** Start Supplied material **

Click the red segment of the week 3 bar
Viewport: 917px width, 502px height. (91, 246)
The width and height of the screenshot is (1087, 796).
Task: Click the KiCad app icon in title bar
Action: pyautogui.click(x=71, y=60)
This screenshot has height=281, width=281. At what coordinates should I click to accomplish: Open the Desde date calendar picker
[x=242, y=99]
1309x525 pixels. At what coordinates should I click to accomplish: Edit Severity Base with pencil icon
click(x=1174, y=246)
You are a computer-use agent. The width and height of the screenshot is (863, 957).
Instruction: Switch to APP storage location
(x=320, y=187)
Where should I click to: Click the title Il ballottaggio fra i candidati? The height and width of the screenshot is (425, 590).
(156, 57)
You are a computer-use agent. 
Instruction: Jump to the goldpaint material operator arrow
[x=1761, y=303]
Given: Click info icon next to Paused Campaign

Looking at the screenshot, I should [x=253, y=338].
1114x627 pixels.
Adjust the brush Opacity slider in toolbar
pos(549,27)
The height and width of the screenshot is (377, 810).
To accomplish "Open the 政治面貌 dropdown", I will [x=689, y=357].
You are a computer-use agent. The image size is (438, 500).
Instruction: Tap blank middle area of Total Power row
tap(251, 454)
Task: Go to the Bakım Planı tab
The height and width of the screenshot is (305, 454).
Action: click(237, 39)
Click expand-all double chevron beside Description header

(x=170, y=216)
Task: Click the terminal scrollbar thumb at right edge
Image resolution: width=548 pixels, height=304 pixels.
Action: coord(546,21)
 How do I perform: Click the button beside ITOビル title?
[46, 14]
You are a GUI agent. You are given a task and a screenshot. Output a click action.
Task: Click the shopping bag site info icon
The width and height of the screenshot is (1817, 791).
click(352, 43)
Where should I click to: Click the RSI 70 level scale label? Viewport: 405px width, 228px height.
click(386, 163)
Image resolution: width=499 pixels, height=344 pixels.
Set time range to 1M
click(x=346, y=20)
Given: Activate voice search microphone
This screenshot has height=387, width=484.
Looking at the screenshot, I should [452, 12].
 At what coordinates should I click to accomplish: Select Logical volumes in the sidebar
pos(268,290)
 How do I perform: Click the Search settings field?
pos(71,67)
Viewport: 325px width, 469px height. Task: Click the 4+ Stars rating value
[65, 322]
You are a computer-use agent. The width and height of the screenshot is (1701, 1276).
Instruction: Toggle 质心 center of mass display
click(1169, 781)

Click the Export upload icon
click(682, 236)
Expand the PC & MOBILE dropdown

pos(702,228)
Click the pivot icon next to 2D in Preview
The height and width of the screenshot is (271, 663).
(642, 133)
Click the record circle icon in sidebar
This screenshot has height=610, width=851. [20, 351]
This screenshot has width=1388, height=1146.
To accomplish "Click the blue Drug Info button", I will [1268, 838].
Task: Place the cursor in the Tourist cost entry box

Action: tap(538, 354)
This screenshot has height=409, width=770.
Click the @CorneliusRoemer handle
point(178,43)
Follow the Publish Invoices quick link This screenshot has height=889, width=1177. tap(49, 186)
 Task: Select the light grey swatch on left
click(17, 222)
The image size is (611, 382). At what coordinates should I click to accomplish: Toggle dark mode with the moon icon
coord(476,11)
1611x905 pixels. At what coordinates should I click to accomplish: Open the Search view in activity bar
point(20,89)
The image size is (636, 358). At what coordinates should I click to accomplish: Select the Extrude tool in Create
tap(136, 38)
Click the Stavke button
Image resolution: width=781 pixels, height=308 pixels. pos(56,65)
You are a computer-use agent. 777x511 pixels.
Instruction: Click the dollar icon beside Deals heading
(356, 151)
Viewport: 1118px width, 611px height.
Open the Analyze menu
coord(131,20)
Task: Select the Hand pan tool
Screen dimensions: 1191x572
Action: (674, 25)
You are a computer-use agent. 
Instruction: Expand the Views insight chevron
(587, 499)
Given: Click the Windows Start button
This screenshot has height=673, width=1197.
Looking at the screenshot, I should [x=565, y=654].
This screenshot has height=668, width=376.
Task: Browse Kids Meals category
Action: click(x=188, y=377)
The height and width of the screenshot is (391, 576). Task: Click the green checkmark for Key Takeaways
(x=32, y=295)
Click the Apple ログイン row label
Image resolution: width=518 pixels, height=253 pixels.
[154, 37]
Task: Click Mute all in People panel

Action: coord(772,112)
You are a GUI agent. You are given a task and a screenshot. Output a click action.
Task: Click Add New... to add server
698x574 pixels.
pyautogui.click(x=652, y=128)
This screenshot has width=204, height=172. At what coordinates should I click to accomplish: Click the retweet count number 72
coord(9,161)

** End Supplied material **

▸ Aim
Reproduce every one of the records above verbatim, line for line, changing nothing.

▸ The reply
Click the red segment of the week 3 bar
Viewport: 917px width, 502px height. (91, 246)
The width and height of the screenshot is (1087, 796).
Task: Click the KiCad app icon in title bar
Action: pyautogui.click(x=71, y=60)
This screenshot has height=281, width=281. At what coordinates should I click to accomplish: Open the Desde date calendar picker
[x=242, y=99]
1309x525 pixels. At what coordinates should I click to accomplish: Edit Severity Base with pencil icon
click(x=1174, y=246)
You are a computer-use agent. The width and height of the screenshot is (863, 957).
Instruction: Switch to APP storage location
(x=320, y=187)
Where should I click to: Click the title Il ballottaggio fra i candidati? The height and width of the screenshot is (425, 590).
(156, 57)
You are a computer-use agent. 
Instruction: Jump to the goldpaint material operator arrow
[x=1761, y=303]
Given: Click info icon next to Paused Campaign

Looking at the screenshot, I should [x=253, y=338].
1114x627 pixels.
Adjust the brush Opacity slider in toolbar
pos(549,27)
The height and width of the screenshot is (377, 810).
To accomplish "Open the 政治面貌 dropdown", I will [x=689, y=357].
You are a computer-use agent. The image size is (438, 500).
Instruction: Tap blank middle area of Total Power row
tap(251, 454)
Task: Go to the Bakım Planı tab
The height and width of the screenshot is (305, 454).
Action: click(237, 39)
Click expand-all double chevron beside Description header

(x=170, y=216)
Task: Click the terminal scrollbar thumb at right edge
Image resolution: width=548 pixels, height=304 pixels.
Action: coord(546,21)
 How do I perform: Click the button beside ITOビル title?
[46, 14]
You are a GUI agent. You are given a task and a screenshot. Output a click action.
Task: Click the shopping bag site info icon
The width and height of the screenshot is (1817, 791).
click(352, 43)
Where should I click to: Click the RSI 70 level scale label? Viewport: 405px width, 228px height.
click(386, 163)
Image resolution: width=499 pixels, height=344 pixels.
Set time range to 1M
click(x=346, y=20)
Given: Activate voice search microphone
This screenshot has height=387, width=484.
Looking at the screenshot, I should [452, 12].
 At what coordinates should I click to accomplish: Select Logical volumes in the sidebar
pos(268,290)
 How do I perform: Click the Search settings field?
pos(71,67)
Viewport: 325px width, 469px height. Task: Click the 4+ Stars rating value
[65, 322]
You are a computer-use agent. The width and height of the screenshot is (1701, 1276).
Instruction: Toggle 质心 center of mass display
click(1169, 781)

Click the Export upload icon
click(682, 236)
Expand the PC & MOBILE dropdown

pos(702,228)
Click the pivot icon next to 2D in Preview
The height and width of the screenshot is (271, 663).
(642, 133)
Click the record circle icon in sidebar
This screenshot has height=610, width=851. [20, 351]
This screenshot has width=1388, height=1146.
To accomplish "Click the blue Drug Info button", I will [1268, 838].
Task: Place the cursor in the Tourist cost entry box

Action: tap(538, 354)
This screenshot has height=409, width=770.
Click the @CorneliusRoemer handle
point(178,43)
Follow the Publish Invoices quick link This screenshot has height=889, width=1177. tap(49, 186)
 Task: Select the light grey swatch on left
click(17, 222)
The image size is (611, 382). At what coordinates should I click to accomplish: Toggle dark mode with the moon icon
coord(476,11)
1611x905 pixels. At what coordinates should I click to accomplish: Open the Search view in activity bar
point(20,89)
The image size is (636, 358). At what coordinates should I click to accomplish: Select the Extrude tool in Create
tap(136, 38)
Click the Stavke button
Image resolution: width=781 pixels, height=308 pixels. pos(56,65)
You are a computer-use agent. 777x511 pixels.
Instruction: Click the dollar icon beside Deals heading
(356, 151)
Viewport: 1118px width, 611px height.
Open the Analyze menu
coord(131,20)
Task: Select the Hand pan tool
Screen dimensions: 1191x572
Action: (674, 25)
You are a computer-use agent. 
Instruction: Expand the Views insight chevron
(587, 499)
Given: Click the Windows Start button
This screenshot has height=673, width=1197.
Looking at the screenshot, I should [x=565, y=654].
This screenshot has height=668, width=376.
Task: Browse Kids Meals category
Action: click(x=188, y=377)
The height and width of the screenshot is (391, 576). Task: Click the green checkmark for Key Takeaways
(x=32, y=295)
Click the Apple ログイン row label
Image resolution: width=518 pixels, height=253 pixels.
[154, 37]
Task: Click Mute all in People panel

Action: coord(772,112)
You are a GUI agent. You are given a task and a screenshot. Output a click action.
Task: Click Add New... to add server
698x574 pixels.
pyautogui.click(x=652, y=128)
This screenshot has width=204, height=172. At what coordinates should I click to accomplish: Click the retweet count number 72
coord(9,161)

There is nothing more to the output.